Text provided:

Zelenskyy said Kyiv had “defined the key tasks,” which includes discussing a potential prisoner exchange with Russia and security guarantees for a post-war Ukraine.
“Rustem and I discussed work with our European partners on Drone Deals. We are preparing the agreements reached at the highest level, as well as new steps in joint technological work,” Zelenskyy wrote.
US-mediated talks on ending Europe’s worst conflict since World War II have shown little progress since February, when Washington shifted focus to its war with Iran.
Umerov last met with US special envoy Steve Witkoff and President Donald Trump’s son-in-law Jared Kushner in Florida between 21-22 March.
Since returning to office, Trump has pushed Moscow and Kyiv to negotiate but months of talks have failed to bring the warring parties closer to an agreement to stop the fighting, triggered by Russia’s full-scale invasion four years ago.
The already stalled talks were put on the back burner from late February, when the US-Israeli air campaign against Iran began.
Even before the Middle East war, Russia and Ukraine remained at odds over the key issue of territory.
Ukraine has proposed freezing the conflict along the current front lines.
But Russia has rejected this, saying it wants the whole of the Donetsk region despite it being partly controlled by Ukraine, a demand Kyiv says is unacceptable.

(Collected data)
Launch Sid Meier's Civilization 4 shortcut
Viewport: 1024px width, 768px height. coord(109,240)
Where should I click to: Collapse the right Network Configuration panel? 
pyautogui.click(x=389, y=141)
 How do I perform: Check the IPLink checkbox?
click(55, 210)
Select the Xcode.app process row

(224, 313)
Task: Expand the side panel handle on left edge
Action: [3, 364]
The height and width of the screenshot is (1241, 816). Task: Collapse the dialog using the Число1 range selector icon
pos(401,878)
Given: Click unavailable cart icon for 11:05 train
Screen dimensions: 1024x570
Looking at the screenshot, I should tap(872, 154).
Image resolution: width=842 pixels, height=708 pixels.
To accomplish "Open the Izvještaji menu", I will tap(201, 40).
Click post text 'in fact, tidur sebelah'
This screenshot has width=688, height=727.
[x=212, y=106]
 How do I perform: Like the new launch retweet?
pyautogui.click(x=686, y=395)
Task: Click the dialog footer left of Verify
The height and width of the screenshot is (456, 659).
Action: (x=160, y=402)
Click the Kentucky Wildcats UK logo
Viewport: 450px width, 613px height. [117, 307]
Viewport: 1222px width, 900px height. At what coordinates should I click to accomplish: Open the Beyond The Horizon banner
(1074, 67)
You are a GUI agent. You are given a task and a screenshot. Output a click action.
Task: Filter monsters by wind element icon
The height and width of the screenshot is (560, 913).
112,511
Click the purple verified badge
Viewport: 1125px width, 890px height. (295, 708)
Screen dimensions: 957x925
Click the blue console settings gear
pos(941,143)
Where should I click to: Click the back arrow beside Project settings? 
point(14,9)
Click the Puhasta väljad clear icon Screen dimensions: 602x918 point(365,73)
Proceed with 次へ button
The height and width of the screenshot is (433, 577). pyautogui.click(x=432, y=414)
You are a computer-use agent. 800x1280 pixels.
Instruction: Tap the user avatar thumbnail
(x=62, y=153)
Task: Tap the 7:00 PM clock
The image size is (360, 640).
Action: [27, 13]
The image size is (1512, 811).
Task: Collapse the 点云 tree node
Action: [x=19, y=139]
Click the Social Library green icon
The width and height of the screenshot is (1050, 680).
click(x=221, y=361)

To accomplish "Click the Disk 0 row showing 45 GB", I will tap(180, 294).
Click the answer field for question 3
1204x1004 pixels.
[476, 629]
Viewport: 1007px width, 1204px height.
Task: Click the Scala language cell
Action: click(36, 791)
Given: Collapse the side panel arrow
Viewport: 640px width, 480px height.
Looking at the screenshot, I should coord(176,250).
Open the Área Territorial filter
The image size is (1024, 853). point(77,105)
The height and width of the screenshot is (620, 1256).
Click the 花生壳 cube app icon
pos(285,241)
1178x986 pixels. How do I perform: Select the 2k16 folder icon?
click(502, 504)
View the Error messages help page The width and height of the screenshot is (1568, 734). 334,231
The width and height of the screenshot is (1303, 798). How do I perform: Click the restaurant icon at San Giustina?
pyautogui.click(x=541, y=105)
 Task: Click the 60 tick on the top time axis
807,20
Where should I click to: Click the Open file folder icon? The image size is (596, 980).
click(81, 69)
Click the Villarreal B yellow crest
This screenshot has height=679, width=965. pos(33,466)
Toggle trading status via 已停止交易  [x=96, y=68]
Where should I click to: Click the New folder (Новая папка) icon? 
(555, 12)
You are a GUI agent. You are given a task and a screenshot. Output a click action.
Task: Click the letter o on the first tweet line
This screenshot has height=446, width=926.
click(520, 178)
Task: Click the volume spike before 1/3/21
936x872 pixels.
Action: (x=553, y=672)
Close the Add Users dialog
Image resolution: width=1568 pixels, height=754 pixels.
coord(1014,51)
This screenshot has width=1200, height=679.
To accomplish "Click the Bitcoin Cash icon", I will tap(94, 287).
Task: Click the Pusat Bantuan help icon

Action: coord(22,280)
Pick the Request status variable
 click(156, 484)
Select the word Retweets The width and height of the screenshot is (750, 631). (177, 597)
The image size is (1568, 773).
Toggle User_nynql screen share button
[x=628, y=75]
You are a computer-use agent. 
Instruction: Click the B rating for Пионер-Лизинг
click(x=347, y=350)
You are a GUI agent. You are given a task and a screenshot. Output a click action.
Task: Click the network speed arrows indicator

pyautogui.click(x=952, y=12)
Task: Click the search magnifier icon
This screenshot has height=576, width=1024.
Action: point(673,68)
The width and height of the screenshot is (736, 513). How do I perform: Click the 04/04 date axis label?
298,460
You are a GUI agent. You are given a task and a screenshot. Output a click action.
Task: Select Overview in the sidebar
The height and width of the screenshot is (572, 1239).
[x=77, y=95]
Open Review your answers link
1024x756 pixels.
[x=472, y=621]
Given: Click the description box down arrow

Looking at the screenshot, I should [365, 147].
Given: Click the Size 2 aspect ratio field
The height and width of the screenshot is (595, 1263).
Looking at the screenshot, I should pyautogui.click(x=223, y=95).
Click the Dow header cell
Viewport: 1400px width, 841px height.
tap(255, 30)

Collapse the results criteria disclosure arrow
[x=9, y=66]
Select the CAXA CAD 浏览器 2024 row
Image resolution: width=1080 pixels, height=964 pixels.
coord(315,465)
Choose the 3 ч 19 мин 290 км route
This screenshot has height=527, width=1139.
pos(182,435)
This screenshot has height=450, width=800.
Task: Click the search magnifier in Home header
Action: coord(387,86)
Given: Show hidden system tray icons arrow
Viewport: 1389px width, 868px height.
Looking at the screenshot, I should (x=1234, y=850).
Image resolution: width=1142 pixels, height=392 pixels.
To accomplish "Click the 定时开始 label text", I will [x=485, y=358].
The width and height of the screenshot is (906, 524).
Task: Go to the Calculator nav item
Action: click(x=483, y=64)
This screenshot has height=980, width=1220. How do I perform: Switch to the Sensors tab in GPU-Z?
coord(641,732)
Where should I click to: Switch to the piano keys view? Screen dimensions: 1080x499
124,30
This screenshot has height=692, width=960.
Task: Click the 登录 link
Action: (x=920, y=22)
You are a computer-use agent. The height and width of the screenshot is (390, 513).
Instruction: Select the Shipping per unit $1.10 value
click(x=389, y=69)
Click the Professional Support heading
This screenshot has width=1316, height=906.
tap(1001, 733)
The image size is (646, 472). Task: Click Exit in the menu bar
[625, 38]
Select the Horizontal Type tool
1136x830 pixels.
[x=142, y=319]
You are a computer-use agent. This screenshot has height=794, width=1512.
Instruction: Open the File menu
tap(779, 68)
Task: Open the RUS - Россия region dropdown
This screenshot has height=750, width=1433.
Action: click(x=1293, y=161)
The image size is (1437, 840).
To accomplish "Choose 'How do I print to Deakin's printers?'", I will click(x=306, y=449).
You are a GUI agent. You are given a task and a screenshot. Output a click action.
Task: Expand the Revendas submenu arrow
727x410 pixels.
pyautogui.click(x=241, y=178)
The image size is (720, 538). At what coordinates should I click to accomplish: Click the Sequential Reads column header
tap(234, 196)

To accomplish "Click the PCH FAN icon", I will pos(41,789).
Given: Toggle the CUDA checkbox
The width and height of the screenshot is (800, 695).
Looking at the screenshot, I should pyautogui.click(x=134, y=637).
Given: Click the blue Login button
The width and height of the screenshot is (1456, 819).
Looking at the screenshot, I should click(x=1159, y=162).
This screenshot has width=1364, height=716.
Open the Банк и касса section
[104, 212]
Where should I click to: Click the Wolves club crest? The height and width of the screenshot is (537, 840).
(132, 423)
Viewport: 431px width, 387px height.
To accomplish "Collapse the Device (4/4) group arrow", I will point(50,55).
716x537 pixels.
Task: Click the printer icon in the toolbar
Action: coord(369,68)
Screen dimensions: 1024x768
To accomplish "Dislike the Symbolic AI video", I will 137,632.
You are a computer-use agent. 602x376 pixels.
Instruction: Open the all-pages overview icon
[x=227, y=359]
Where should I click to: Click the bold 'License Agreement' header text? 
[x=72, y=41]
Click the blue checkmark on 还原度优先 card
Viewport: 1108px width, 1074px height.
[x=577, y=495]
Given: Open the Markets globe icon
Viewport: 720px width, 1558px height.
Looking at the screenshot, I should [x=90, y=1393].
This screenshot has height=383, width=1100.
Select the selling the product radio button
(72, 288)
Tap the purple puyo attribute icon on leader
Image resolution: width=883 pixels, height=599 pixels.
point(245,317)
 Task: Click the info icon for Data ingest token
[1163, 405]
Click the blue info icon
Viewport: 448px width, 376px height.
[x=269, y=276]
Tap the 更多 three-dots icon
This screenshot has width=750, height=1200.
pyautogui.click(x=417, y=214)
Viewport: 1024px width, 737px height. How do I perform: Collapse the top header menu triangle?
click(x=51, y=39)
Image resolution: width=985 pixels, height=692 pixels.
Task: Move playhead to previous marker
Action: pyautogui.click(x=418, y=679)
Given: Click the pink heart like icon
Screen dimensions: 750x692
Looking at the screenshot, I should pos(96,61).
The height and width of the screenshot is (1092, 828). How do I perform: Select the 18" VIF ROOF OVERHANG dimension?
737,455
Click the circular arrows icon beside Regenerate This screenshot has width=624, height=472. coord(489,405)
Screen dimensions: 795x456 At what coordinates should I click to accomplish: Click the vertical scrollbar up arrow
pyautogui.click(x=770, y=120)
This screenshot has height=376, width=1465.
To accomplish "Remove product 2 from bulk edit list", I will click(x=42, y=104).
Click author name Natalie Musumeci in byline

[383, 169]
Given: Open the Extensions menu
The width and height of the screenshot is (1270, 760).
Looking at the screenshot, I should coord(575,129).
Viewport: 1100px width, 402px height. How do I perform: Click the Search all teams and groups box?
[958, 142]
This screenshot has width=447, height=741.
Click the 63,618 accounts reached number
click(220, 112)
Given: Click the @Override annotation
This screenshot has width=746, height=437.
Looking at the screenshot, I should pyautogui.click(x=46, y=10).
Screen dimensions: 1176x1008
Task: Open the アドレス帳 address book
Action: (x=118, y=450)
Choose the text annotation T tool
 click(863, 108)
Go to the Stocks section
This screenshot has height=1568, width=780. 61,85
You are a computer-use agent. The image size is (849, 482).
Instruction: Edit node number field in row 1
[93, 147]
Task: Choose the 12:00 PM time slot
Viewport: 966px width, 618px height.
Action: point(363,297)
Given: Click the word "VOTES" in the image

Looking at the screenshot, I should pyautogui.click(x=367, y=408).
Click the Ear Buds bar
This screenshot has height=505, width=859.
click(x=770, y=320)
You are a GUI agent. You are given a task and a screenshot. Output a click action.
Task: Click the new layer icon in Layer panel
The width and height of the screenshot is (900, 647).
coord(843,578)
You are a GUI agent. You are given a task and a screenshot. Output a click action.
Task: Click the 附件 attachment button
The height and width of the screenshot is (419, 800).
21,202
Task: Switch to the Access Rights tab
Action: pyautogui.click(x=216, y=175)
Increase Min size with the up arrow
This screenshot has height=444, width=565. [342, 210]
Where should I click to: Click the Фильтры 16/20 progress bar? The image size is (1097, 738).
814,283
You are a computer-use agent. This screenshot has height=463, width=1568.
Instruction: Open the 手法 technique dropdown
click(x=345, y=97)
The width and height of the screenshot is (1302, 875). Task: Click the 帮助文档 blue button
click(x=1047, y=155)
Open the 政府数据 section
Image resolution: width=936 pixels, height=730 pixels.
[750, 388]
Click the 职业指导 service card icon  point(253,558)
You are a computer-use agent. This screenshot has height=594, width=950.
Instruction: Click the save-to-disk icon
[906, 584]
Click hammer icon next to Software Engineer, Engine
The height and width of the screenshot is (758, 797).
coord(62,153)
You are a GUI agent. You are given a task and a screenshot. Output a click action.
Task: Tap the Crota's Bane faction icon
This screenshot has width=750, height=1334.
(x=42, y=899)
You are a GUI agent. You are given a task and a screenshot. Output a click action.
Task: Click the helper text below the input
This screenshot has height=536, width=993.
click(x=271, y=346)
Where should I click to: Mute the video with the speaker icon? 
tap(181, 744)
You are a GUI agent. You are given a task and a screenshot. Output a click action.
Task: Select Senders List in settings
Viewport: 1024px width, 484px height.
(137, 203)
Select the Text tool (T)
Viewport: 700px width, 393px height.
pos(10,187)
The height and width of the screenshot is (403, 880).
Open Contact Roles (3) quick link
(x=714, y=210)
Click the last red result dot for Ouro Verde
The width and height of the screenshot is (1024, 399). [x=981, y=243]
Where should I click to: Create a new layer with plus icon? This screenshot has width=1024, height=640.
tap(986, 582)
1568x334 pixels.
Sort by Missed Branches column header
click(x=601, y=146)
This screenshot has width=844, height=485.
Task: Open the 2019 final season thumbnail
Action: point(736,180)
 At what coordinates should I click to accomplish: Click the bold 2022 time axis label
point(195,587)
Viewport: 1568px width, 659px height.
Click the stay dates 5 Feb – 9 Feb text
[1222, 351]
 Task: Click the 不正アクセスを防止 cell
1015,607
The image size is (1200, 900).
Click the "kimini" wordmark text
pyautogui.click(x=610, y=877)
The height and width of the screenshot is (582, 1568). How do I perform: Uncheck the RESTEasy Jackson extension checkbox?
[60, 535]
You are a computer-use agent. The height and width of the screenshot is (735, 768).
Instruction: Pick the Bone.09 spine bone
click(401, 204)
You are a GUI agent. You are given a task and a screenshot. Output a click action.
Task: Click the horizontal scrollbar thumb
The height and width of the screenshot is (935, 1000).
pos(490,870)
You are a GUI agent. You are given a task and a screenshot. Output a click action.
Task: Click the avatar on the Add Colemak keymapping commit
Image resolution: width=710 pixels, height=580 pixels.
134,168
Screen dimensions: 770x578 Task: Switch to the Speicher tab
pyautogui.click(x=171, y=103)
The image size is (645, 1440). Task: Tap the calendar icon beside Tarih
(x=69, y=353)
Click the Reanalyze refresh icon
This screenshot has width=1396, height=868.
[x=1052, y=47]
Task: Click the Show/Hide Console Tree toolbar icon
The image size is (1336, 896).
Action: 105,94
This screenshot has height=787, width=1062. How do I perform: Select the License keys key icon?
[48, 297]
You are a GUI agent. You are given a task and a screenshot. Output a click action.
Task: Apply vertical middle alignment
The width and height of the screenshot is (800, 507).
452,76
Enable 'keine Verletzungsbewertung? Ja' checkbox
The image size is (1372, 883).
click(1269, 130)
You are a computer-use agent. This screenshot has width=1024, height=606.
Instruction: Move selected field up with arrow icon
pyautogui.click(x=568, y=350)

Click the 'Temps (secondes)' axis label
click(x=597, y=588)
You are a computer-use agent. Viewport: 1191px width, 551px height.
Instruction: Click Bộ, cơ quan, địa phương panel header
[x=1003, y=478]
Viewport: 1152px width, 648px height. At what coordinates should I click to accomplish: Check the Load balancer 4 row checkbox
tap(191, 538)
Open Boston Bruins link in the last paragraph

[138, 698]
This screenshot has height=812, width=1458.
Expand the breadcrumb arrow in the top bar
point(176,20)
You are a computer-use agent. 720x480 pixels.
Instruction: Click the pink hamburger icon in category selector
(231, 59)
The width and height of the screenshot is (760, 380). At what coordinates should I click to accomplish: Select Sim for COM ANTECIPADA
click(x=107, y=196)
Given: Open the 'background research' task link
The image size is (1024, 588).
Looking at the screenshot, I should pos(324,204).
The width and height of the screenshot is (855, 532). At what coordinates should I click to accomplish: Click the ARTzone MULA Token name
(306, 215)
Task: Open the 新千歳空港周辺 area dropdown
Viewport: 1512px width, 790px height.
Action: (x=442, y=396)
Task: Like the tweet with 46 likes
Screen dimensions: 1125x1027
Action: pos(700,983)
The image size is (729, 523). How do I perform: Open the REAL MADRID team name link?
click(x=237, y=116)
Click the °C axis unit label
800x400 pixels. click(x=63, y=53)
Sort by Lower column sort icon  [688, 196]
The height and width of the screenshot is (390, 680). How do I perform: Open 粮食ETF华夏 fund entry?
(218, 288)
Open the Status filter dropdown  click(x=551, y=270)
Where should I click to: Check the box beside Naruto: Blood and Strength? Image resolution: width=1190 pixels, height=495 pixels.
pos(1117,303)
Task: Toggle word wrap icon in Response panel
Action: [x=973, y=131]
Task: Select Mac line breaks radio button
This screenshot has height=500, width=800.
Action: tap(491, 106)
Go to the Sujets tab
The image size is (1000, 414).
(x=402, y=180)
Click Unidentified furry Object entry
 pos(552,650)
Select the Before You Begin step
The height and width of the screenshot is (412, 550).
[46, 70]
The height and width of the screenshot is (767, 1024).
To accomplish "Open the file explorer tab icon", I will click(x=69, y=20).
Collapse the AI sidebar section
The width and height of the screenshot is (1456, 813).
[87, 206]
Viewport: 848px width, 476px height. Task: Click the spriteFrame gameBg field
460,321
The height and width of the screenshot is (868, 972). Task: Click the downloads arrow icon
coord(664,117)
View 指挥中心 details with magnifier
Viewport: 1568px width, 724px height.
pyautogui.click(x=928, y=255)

Task requirements:
**1)** Rewrite the passage on the Ukraine peace talks from "Umerov last met" up to and including "says is unacceptable.", changing "the warring parties" to "the two sides".
**2)** According to the passage on the Ukraine peace talks, where and when did Umerov last meet with Steve Witkoff and Jared Kushner?
**3)** Continue the passage on the Ukraine peace talks from its final sentence.

Results of the tasks:
**1)**
Umerov last met with US special envoy Steve Witkoff and President Donald Trump’s son-in-law Jared Kushner in Florida between 21-22 March.
Since returning to office, Trump has pushed Moscow and Kyiv to negotiate but months of talks have failed to bring the two sides closer to an agreement to stop the fighting, triggered by Russia’s full-scale invasion four years ago.
The already stalled talks were put on the back burner from late February, when the US-Israeli air campaign against Iran began.
Even before the Middle East war, Russia and Ukraine remained at odds over the key issue of territory.
Ukraine has proposed freezing the conflict along the current front lines.
But Russia has rejected this, saying it wants the whole of the Donetsk region despite it being partly controlled by Ukraine, a demand Kyiv says is unacceptable.

**2)** In Florida, between 21 and 22 March.

**3)**
Kremlin ceasefire
Meanwhile, the Kremlin said on Thursday that it would begin a two-day ceasefire with Ukraine starting at midnight that is meant to cover its patriotic 9 May parade, after ignoring a Ukrainian ceasefire earlier this week.
Moscow warned foreign diplomats in Kyiv that it will strike the Ukrainian capital if Ukraine targets its World War II victory parade.
“Yes, we are talking about the 8th and 9th of May,” Kremlin spokesman Dmitry Peskov said, when asked if the ceasefire would come into effect from midnight.
Asked about the Ukrainian ceasefire on 6 May, a counter-offer by Kyiv which dismissed Moscow’s demand to stop fighting as “utter cynicism,” Peskov said, “There was no Russian reaction to this.”
The Kremlin ordered a scaled-back version this year, with no military hardware to be on display, over the fear it could be targeted by Ukraine.